Ela consiste na busca do imperador, imperatriz, capitão do mastro e alferes da bandeira pelos seguidores do Divino Espírito Santo em cada casa onde estão acomodados, rito que se inicia após a janta oferecida aos romeiros e convidados da secular festa. Depois que essas autoridades da irmandade integram o cortejo religioso, se deslocam, segundo disse o imperador Marcos Roberto da Silva Marques, à procura do mastro, para então continuar o rito até a igreja.

SORTEIO
O sábado é o dia do capitão do mastro, personagem responsável não apenas pelo ornamento, mas também pela providência de conseguir o mastro. “Quanto mais alto, melhor”, afirma Marcos, confirmando que são agraciados para funções na romaria mediante sorteio, realizado a cada ano, no dia de pentecostes, assim como a imperatriz, o alferes da bandeira, os mordomos (auxiliam o imperador e imperatriz) e engomadeiras.

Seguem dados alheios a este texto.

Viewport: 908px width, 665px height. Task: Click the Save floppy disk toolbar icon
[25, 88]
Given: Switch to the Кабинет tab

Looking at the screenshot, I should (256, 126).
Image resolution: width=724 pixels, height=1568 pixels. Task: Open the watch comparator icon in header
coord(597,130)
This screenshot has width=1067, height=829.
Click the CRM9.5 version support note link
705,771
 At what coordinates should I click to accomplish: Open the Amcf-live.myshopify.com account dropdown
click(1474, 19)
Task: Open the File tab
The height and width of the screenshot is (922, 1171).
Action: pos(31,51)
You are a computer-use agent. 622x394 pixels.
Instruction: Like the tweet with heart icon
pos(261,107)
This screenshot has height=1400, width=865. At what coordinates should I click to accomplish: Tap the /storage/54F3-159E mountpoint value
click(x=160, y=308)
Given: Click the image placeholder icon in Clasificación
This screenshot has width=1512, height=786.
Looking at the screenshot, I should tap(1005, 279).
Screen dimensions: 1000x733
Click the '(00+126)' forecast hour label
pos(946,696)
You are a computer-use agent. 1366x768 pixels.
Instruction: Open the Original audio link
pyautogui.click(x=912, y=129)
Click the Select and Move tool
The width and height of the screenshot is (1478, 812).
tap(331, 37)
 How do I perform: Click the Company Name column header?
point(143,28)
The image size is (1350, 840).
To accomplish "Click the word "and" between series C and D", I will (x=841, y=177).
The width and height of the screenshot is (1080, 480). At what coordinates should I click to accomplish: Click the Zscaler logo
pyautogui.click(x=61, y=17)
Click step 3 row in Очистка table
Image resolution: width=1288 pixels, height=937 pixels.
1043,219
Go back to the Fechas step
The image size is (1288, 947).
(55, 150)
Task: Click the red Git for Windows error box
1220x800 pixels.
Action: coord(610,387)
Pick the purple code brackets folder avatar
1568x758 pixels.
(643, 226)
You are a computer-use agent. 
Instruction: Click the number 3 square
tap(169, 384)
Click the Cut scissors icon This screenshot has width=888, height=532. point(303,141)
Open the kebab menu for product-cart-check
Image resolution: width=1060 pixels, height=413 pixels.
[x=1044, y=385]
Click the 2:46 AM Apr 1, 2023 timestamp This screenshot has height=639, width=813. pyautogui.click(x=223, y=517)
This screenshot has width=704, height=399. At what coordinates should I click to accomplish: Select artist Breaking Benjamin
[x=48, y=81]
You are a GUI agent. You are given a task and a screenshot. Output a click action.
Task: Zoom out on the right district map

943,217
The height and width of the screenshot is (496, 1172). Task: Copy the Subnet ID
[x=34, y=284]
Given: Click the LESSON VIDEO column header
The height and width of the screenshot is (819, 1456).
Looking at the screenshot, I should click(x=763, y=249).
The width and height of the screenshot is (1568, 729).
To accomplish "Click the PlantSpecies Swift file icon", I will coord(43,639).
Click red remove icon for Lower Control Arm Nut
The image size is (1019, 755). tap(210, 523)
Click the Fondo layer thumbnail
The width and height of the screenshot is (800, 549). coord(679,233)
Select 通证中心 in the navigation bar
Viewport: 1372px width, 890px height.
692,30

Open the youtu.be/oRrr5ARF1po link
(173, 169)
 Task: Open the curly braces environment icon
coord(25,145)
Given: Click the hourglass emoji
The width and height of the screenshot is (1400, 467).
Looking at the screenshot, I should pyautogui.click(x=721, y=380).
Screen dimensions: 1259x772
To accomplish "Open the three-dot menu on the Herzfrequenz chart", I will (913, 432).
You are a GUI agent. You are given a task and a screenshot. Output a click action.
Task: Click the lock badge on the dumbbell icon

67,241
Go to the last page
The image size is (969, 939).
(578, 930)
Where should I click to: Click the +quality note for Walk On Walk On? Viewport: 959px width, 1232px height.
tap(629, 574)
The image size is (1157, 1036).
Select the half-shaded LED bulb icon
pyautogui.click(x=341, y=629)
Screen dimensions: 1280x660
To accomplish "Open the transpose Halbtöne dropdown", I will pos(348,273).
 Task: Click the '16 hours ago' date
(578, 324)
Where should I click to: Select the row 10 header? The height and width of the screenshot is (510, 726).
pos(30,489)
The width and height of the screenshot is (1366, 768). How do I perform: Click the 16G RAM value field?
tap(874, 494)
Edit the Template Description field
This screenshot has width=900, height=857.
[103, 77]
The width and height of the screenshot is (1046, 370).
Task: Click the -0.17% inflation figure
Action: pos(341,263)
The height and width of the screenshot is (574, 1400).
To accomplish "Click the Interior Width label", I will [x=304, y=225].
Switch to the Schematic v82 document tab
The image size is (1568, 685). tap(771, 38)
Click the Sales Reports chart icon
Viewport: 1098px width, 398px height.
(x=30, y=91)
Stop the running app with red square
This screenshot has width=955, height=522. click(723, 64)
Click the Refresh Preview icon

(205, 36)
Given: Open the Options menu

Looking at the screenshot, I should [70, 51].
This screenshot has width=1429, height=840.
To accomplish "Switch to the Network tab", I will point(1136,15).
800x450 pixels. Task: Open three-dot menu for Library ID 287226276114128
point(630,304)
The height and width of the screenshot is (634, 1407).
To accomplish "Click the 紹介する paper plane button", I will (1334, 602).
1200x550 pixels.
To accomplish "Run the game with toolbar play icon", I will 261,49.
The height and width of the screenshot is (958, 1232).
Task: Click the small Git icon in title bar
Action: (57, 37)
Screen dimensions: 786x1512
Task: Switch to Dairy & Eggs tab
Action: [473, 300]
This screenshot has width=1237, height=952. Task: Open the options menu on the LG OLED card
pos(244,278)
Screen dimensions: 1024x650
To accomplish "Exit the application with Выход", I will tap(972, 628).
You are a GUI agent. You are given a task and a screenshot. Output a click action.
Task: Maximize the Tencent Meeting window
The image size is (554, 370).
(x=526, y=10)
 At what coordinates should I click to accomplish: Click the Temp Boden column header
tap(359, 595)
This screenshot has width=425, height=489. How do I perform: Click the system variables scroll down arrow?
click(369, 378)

Foi o que aconteceu no dia seguinte, domingo, 4, após missa, a partir da indicação de doze membros da comunidade ribeirinha de Versalhes, definida como a localidade da Bolívia que irá recepcionar romeiros e turistas no final do evento de 2018. São indicadas pessoas de conduta irretocável, casadas (no religioso é imperativo) ou solteiras.
Em Surpresa, toda enfeitada com as cores do Divino Espírito Santo, o batelão com a coroa chegou no dia 31 de maio, recepcionada por indígenas da Comunidade Sagarana, cada vez mais atuantes e presentes nas atividades da festa do Divino.  A pequena cidade de 1.200 moradores viu dobrar em cinco dias o número de pessoas, cabendo à imperatriz Áurea Cardoso de Souza e  ao imperador Marcos Roberto a tarefa de articular acomodação e prover de alimentação três vezes ao dia a todos que lá estiveram.
“É muita responsabilidade, mas a gente deu conta”, diz o professor de Guajará-Mirim, de família religiosa do Vale do Guaporé, e que todos os anos pratica sua fé na romaria do Divino Espírito Santo.